Showing posts with label Personality. Show all posts
Showing posts with label Personality. Show all posts

Tuesday, August 16, 2011

1993.

Where the sun stayed up all night in my dreams and I went to bed wishing my eyes never had to close.
I would stay up and stare out my window and count to ten and wish that I was old enough to sit out and watch the moon begin to impose.
Christmas was always my favorite time of year, new bike, Mum brings out the camcorder, I'm in heaven. Training wheels broken in, riding all alone, whoops, there's a scraped shin bone.
Little sister chasing me around, and back then, no baby brother.

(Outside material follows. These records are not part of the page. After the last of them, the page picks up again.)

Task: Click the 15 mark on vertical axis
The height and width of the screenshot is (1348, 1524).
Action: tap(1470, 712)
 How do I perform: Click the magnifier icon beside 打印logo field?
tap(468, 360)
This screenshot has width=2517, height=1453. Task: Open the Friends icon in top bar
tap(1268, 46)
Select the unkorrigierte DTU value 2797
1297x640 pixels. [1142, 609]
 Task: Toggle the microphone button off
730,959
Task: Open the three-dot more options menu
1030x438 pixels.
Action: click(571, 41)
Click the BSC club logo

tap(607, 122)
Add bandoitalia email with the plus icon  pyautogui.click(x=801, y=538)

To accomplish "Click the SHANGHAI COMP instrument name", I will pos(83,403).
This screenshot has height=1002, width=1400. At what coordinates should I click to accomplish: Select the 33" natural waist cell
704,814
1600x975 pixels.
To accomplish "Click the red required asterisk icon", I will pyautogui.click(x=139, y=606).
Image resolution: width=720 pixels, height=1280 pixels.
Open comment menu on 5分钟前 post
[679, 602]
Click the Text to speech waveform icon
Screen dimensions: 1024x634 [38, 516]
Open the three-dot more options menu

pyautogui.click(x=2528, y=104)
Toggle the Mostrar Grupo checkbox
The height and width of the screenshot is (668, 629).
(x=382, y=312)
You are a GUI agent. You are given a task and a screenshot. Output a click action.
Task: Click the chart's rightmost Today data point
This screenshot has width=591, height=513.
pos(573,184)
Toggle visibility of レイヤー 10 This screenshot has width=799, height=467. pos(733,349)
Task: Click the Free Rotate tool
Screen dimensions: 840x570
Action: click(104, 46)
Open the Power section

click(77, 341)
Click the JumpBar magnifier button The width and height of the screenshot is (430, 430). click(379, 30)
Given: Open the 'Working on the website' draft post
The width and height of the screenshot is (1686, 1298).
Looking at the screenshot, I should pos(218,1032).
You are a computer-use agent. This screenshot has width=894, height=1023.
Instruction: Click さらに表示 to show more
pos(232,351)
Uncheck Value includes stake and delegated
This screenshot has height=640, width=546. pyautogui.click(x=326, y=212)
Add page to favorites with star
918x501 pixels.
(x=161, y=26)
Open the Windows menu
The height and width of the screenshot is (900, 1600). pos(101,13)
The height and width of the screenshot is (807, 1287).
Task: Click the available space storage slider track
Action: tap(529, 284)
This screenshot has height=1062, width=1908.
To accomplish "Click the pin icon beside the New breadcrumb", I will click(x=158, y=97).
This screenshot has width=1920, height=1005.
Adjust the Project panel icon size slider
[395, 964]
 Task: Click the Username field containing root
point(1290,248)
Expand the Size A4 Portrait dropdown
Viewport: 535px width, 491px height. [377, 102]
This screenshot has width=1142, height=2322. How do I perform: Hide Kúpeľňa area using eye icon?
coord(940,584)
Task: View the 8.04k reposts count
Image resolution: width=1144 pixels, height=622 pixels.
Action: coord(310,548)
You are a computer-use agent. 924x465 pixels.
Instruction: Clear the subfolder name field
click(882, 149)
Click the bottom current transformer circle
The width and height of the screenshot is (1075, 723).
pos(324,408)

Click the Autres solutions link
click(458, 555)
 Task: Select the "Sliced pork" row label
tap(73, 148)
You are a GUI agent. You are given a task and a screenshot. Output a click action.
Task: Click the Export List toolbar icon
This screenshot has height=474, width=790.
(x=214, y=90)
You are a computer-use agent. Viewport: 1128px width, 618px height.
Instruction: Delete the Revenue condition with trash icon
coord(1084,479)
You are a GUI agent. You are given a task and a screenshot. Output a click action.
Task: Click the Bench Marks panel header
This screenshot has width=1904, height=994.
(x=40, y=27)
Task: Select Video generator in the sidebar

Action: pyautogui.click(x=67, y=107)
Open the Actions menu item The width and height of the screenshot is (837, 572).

Time flies and snow came down, then there was 1996.
I'd clean the house with Mum, prepare the rooms for guests. I'd joke with my new brother in hopes of us being best friends - couldn't understand all of me yet, he was only two.
We'd wake up way too early and rush through our schoolwork, because when you are homeschooled, you work your own pace, and that's what I did best, passing all of my tests, on my own, because I could do it.
It's 1997 and I'm still in the sandbox in the backyard, listening to "Roll of Thunder Hear my Cry." I couldn't wait for our family trip to the southern USA, beaches, innocence, camping, yes.

Summer flew by, and look, I'm ten years old and it's 1998.
Bran Van 3000 is playing in the background and although I wasn't drinking in LA,
I couldn't wait to stay up late.
I always knew then, at the age of 10, I could like somebody.
My sister was so pretty. We were close. Captain Claw on the computer, 9pm at night, 1999.
My friend Jonathan and I would throw the baseball for hours, I would never take long in the shower because I wanted to always get out of the house! to go outside, or who am I kidding, play Goldeneye!

My friends meant the world to me, J.D. MacCuish and I were inseparable, energetic kids who meant the world to each other. So much in common, such good friends for what I thought would be forever.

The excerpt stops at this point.